Articolo di Emilio Aurilia 

Nel 1966 un gruppo californiano costruito intorno al chitarrista Jerry Garcia cambia la denominazione chilometrica Mother McCree’s Uptown Jug Champions prima in Warlocks e poi in Grateful Dead, scelto quasi casualmente dallo stesso Garcia durante la lettura di un racconto fantasioso.

Al di là del nome la band si forma attorno alla cultura della droga sperimentata da Robert Hunter (futuro paroliere).

La line up prevede, oltre Garcia, il chitarrista ritmico Bob Weir, il tastierista Ron McKernan detto “Pigpen”; mentre la base ritmica è formata dal bassista Phil Lesh e dal batterista Bill Kreutzmann.

Gli incoraggianti inizi con gli album “The Grateful Dead” (1967), “Anthem Of The Sun”(1968) e “Aoxomoxoa” (1969) portano il gruppo a produrre un disco dal vivo doppio “Live Dead” (1970) a cui farà il paio un altro doppio dal vivo che porta il nome del gruppo che, instancabile, immortala il tour europeo addirittura con un triplo “Europe ‘72”.
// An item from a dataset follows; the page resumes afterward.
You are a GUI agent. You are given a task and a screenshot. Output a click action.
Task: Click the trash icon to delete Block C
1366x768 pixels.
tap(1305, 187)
Intanto sono costretti a rinunciare a Pigpen purtroppo malato (morirà infatti nel 1973) e sostituito dai coniugi Keith (tastiere) e Donna Godchaux (cori) che si integrano perfettamente.

Il sound della band, pur mantenendo una solida impostazione rock, è molto variegato potendo contare anche su forti coloriture blues elettrico e country che non fanno che aumentare il consenso del pubblico, ma anche della critica. Poi, come succede nelle band prolifiche, i singoli componenti vogliono misurarsi con se stessi realizzando prodotti solisti, fra cui piace segnalare “Garcia” (1972), l’esordio del leader, con le perle “Deal”, “Sugaree” e “To Lay Me Down”, senza nulla togliere ai prodotti degli altri.

Nel 1978 l’album “Terrapin Station”, grazie alla suite omonima, sposta la band addirittura verso il prog e, nel medesimo anno, “Shakedown Street” con i suoi ammiccamenti disco fa perdere credibilità alla band.

È difatti il periodo peggiore: i coniugi Godchaux lasceranno il gruppo e, nel 1990, già con un Garcia in non perfette condizioni fisiche, Brent Mydland, sostituto di Keith Godchaux, viene trovato morto per overdose.

Sarà invece un infarto a stroncare la vita del leader il 9 agosto 1995, proprio nel periodo in cui stava intraprendendo il percorso per liberarsi dalle droghe, e della sua creatura musicale.